Text extract —
____
“Becoming a Great Church”
Ephesians 2:1-10; Matt 22:36-40; Matt 28:16-20

I. Overview of study passage
   Today’s study passage goes on to give us first a sober, even frightening reminder of our condition before we became a member of Christ’s Body, and then reveals the power by which we were made a member, namely the power of grace.

II. Exposition of passage
  a. Our condition before our adoption as God’s child v 1-3
  In our study passage from Ephesians, in verses 1-3 here is how our condition is described before we were embraced by God’s saving grace.  It says we all were:
 - Dead in our sin
 - A follower of the ways of this world
 - A follower of the ways of the devil, who are verses describes as being the “ruler of the kingdom of the air, and the ruler of the spirit who is at work in those who are disobedient
 - Living to gratify the cravings of our sinful nature
 - Objects of God’s wrath!

This is not a description of just who we consider the “evil people” in the world (e.g. mass murderers, child rapist, etc). This is how God describes every one of us apart from God’s saving grace!      

And brothers and sisters, this is still the condition of every person who has not yet been claimed by the grace and gospel of Jesus Christ!  

You and I have been set free.  We have been transferred from the kingdom of darkness into the kingdom of God’s beloved Son.  But God through the apostle Paul is reminding us of the reality that this transfer, this adoption, was initially by 100% pure grace, and we stay in the place of being adopted children of God also by 100% pure grace.

Our Condition Even After Becoming an Adopted Child of God v 1-3

But our study passage is warning us that if God were to decide to stop extending grace to us, and take away His Holy Spirit, we would immediately return to the condition of being objects of God’s wrath.   We too easily forget just how evil our hearts are apart from the Holy Spirit in us, and just how horrific our destiny would be apart from God’s grace.  

Most Christians get to feeling pretty good about themselves, down right self-righteous even, if they mange to avoid the really bad sins like murder, adultery, stealing, drugs, etc.  We must always remember that sin is not primarily behavior, it is a condition of our sinful nature that refuses to submit to God that drives us to sinful behavior.  And this sinful nature still exists in every one of us, and will remain so until we die.  So there is never any place in a Christian’s heart for thinking that they have matured past being sinful or even that such a state is ever possible.  We were chosen by grace, and we stay chosen by grace!
When even the smallest drop of self-righteousness enters our heart we lose gratitude for grace, we cease being utterly dependent on the Spirit, and we become judgmental of Christians who still struggle, and of non-Christians as well. But our Lord is confronting us in this passage and saying, “There is absolutely no room for any self-righteousness!”  You must always remember that you cannot take a single second of your life and offer it up to God as being free from sin.  

That apart from the Holy Spirit working through you, you are incapable of doing even one single act of obedience to Christ, and even when you do cooperate with the Holy Spirit and do something that pleases God, it too is still polluted with your sin, and so is only made acceptable because of grace.  

And so therefore that only life that pleases God is when you stay in a perpetual posture of gratitude for grace and dependency on the Spirit.  And this is only possible by staying in a close relationship with Christ!  Only then can you worship God in truth, love others with humility and power, and so live as a fruitful member of Christ’s Body.
____
Records —
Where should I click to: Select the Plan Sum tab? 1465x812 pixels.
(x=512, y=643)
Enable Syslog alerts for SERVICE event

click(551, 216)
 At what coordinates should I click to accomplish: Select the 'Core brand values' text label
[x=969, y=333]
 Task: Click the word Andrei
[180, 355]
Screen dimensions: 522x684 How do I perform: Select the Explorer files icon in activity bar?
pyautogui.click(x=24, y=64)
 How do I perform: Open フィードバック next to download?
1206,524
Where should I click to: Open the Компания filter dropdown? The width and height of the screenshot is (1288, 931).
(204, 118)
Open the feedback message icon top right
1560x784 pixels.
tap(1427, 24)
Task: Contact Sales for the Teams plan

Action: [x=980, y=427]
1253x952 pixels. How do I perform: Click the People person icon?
____
To-do list —
A. In the sermon outline on Ephesians 2, which verses of Ephesians describe our condition before God's saving grace?
B. Extend the sermon outline on Ephesians 2 from the point where it stops.

Replies —
A. Verses 1-3.

B.
b. Our condition as a member of Christ’s Body v 4-10  
  Our study passage makes an important distinction between God’s mercy and God’s grace.  We must get a hold of this truth because too often this distinction is blurred and we end up with a very weak, impotent view of grace.

c. The mercy that forgives v 4-5
  In verses 4-5, we read “God who is rich in mercy, made us alive in Christ.”   God’s mercy is God’s disposition toward us of compassion that wants to remove misery.  God extends a degree of His mercy to all creation and humanity.  

Mercy is what God doesn't give that we do deserve.  So it is God’s mercy that keeps Him from imposing His wrath on humanity now, and that causes Him to extend a degree of compassion to every human.  Grace on the other hand is what God gives that we don't deserve.  While all receive some degree of God’s mercy, grace is extended only to God’s elect.  

Let me illustrate this difference: Suppose I was speeding on the highway and a policeman pulls me over. If he doesn't give me a ticket, then he gave me mercy. If he gives me a $100 bill instead, then he gave me grace.  God’s mercy is what takes away the misery of our sinful condition, but it is God’s grace that gives us new life in Christ.   

Why is this distinction important?  Because so many Christians see grace as only the forgiveness of sin, and not the empowerment to be free from sin, and made new creatures in Christ with a whole new identity and purpose.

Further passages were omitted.